命の母が「そんな事が有るのですか・・・」と言うとロザリーは「普通に考えれば有り得ないでしょうね。でしょうけど・・・今の日本は内部に侵入した魔王軍に実質占領されている状態です。恐らく今日遭遇した兵力のような存在が既に政治、司法も侵食しているのでしょう。現状魔王軍に不利な政策は実質行えません」と言う。
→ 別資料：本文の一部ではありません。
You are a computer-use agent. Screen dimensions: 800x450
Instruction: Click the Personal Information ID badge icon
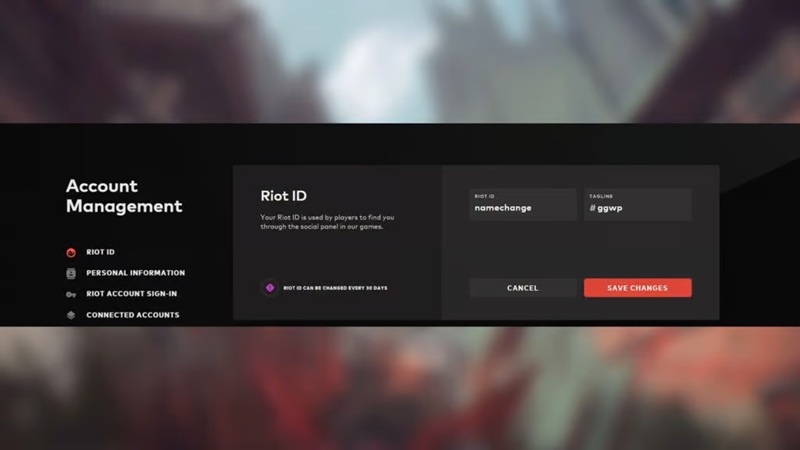71,273
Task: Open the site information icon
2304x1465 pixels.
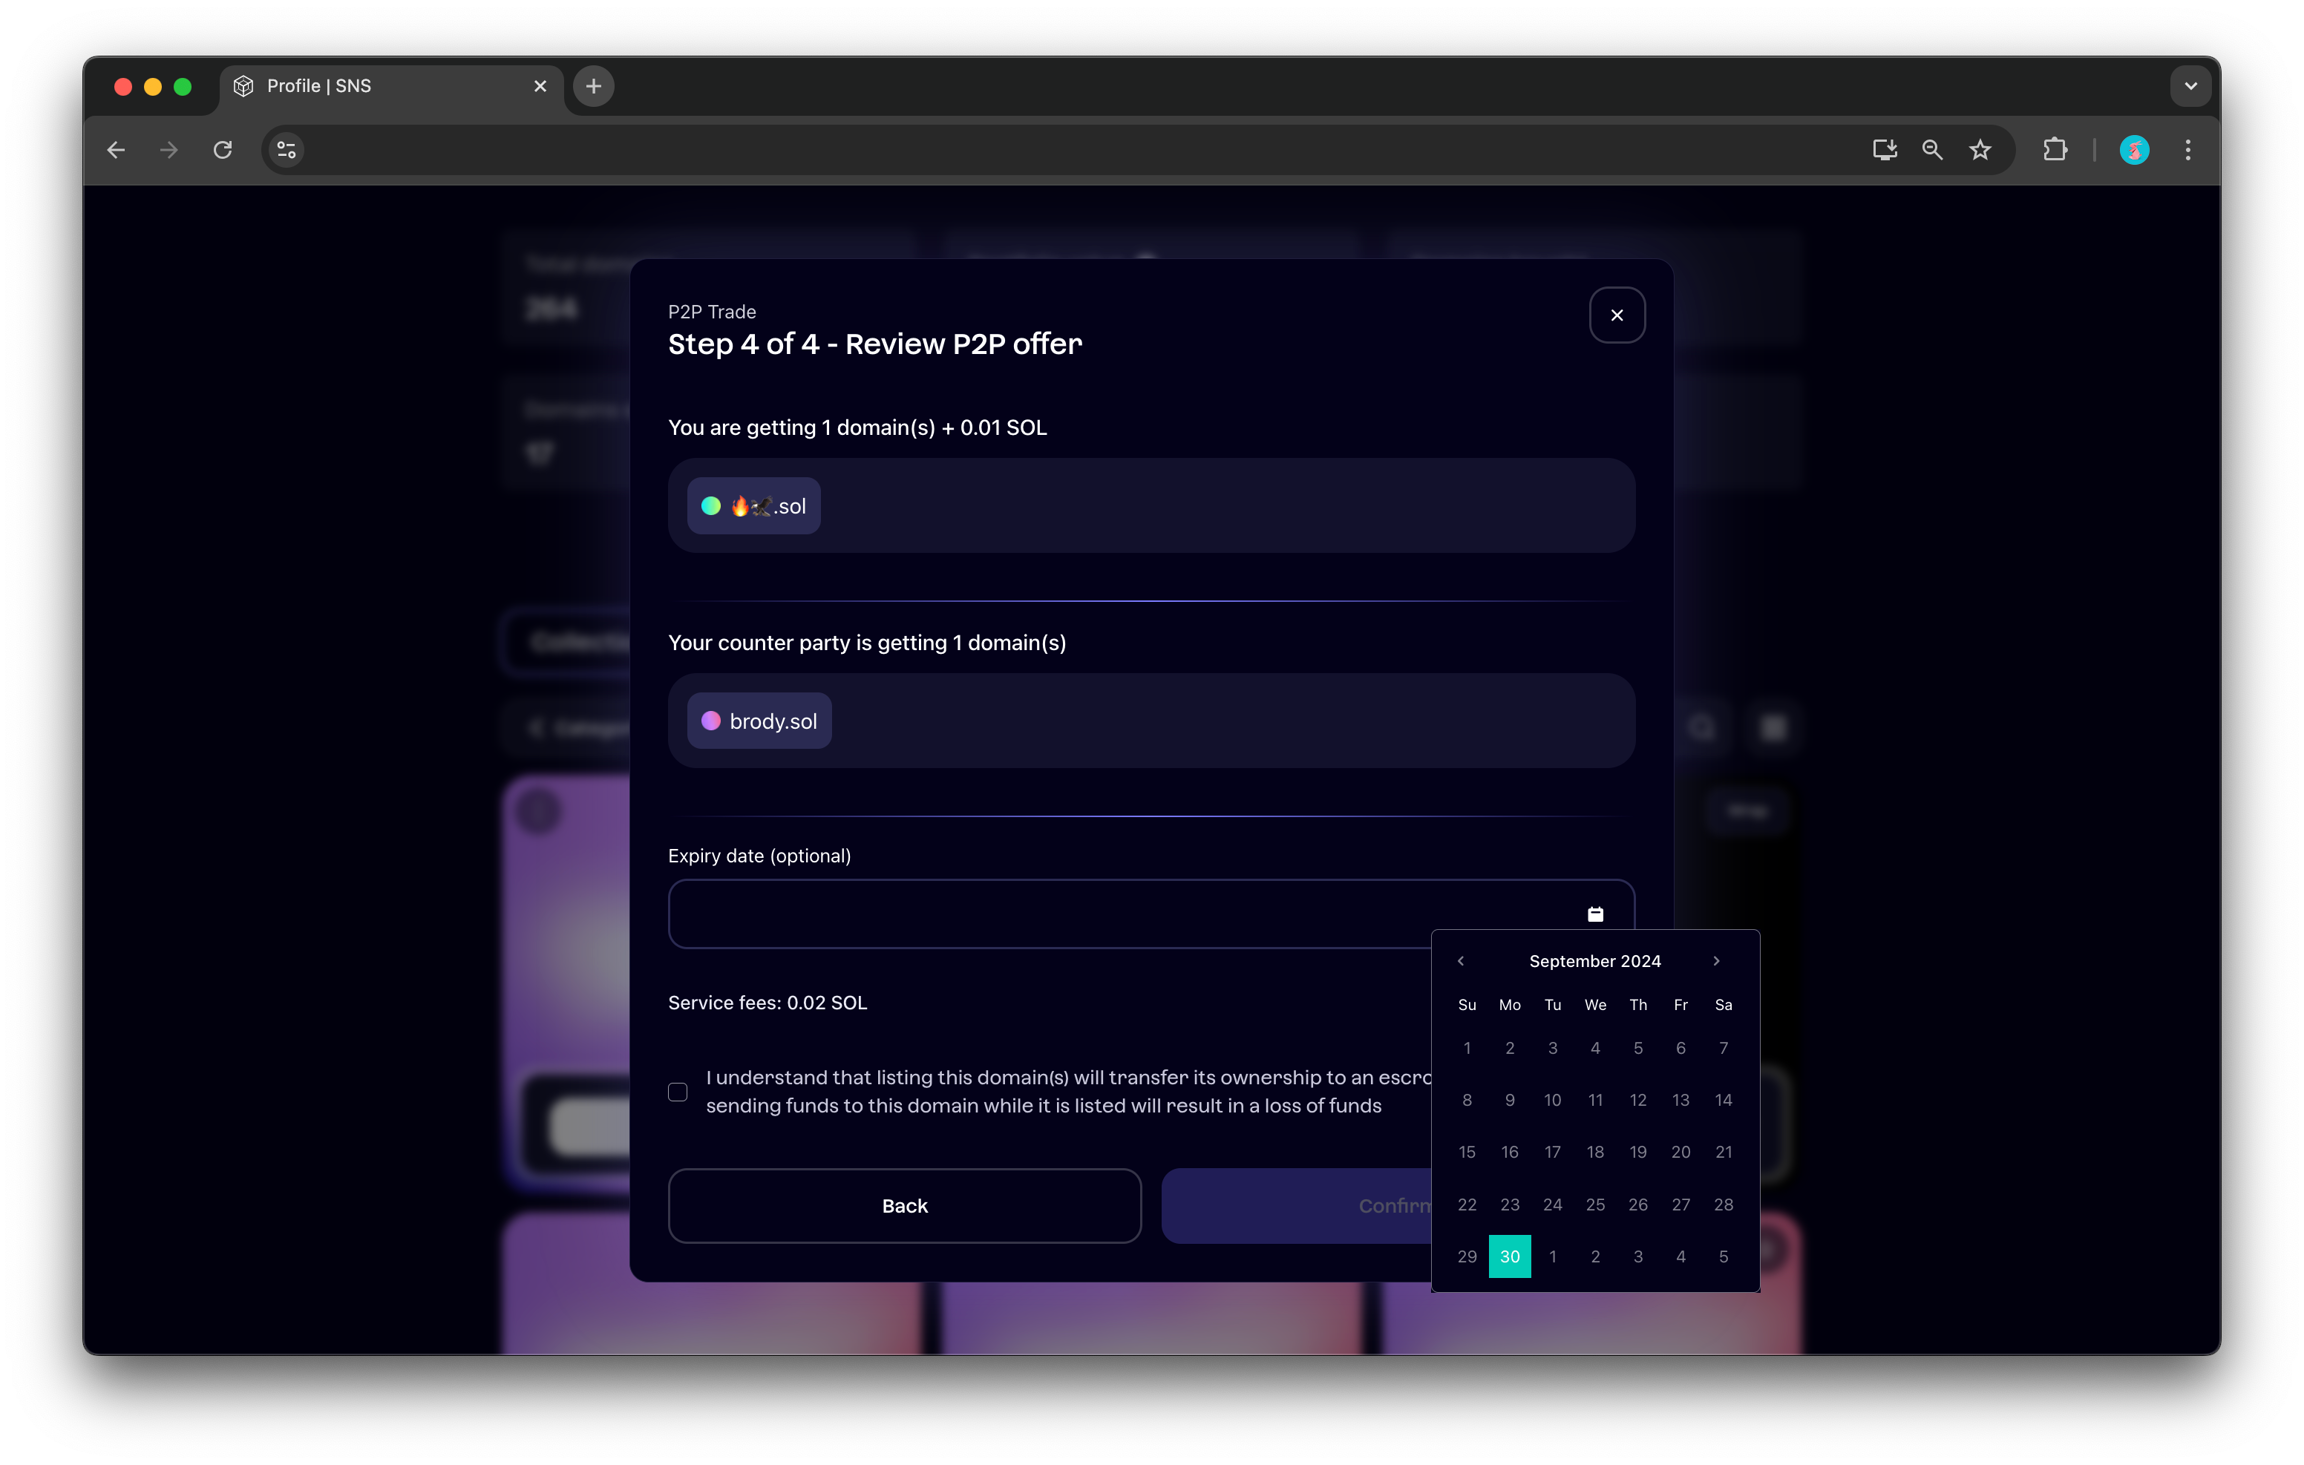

父が「しかし、外国からの入国を制限すると入っても既に先日の条約は世界中で見られています。日本に入りにくくなることは分かるのでは?」と聞くと聖は「恐らくこの成立はテストケースと考えられます。より大きな法案を成立させるための」と言い、テレサは「首相も今は法案の成立を少し送らせるのが精一杯だ。魔王軍と直接関わってしまった以上、法案の拒否をしたところで退任に追い込まれ、奴等の息がかかった別の内閣が生まれるだけなっちまうからな。現状では今の首相に少しでも長く任期を全うしてもらう他はない」と言う。
秋月母が「しかし、そんな事をすれば日本にも少なからず影響が出るのでは?」と聞くとロザリーは「経済は既に入り込んだ勢力が循環させている。そして国際社会から孤立したところで魔王軍がいる以上安泰・・・と考えるのが筋なのでしょうが、堂もそれだけじゃない気がするんです。もっと裏に何か、別の大きな目的があるような・・・」と言う。聖は「とにかく現状では命君の現在の居住先を特定し、保護する事が最優先事項となるでしょう」
命の母が「では、明日も小学校を?」と聞くと聖は「ええ、現状、それ以外に有効な手だては見つかりません」と言う。